MS patients are less able to develop physical performance. The lesser physical performance of MS patients is due to muscular metabolic disturbances, such as a lower oxidation capacity (33), smaller section, fiber atrophy, and reduced activity of the enzyme succinate dehydrogenase, all factors indicating muscular unfitness derived from physical inactivity (33). In any event, there are factors directly linked to the nervous affection characteristic of the illness, such as difficulty in achieving complete muscular action, greater tension from the cross-bridge mechanism, nerve conductivity blocking, and the normal fatigue brought on by MS, which prevents sufferers from keeping up muscular tension for any length of time (34). Some studies have indicated a loss of muscle mass in MS patients (35,36) that is due to decreased muscle strength and may affect balance defect (35). The mechanisms of strength deficit are probably of both muscular (35) and neural origin (37). In our study comparing control and exercise group, it has shown significant difference in left foot standing balance, and right foot standing balance. The results are in agreement with previous reports showing that RLB and LLB increased after RT (P<0.05). Improvements in muscle strength, endurance, range of motion, and coordination may improve balance in individuals with MS (38). Roelandts et al. (2007) has shown that balance improved after 10 weeks RT and vibration in MS patients (39). Eftekhari et al. (2012) also demonstrated that 8 weeks RT and vibration improve muscle balance in female patients with MS (3), whereas DeBolt and McCubbin (2004) indicated 8 weeks home-based resistance exercise had no significant effect on balance in adults with MS (40). These discrepant results may be attributed to variation in the exercise protocols and differences in subject populations.

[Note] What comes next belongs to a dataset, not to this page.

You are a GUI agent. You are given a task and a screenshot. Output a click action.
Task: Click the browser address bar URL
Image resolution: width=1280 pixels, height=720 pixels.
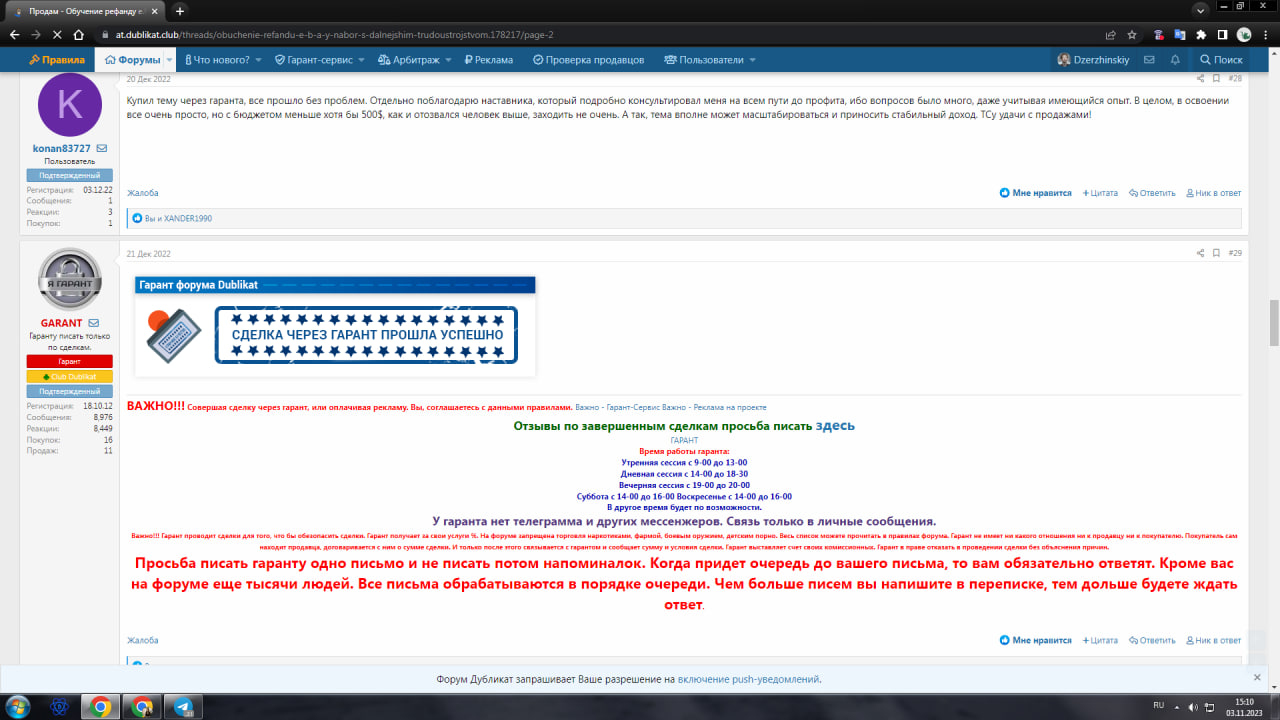pos(400,34)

It has been suggested that MS patients could improve their muscular strength and endurance by means of progressive RT (41). Our results demonstrated that muscular endurance increased (P<0.05) after 8 weeks RT compared with the control group. Previously, Ayán Pérez et al. (2007) also noted that muscular endurance measured by bent-knee sit-ups test was improved after 6 weeks RT in MS Spanish patients (41). This should be expected from a strength-training program designed to enhance muscle strength and endurance. Our results confirm the usefulness of RT for the rehabilitation of MS patients. Physical performance and the normal fatigue brought on by MS improved after 8 weeks RT in female patients with MS. On the other hand, it reveals the need for physical exercise to be prescribed individually for these people and that the effects of RT may have a major impact on the daily life of the patients, while also showing the need for further research.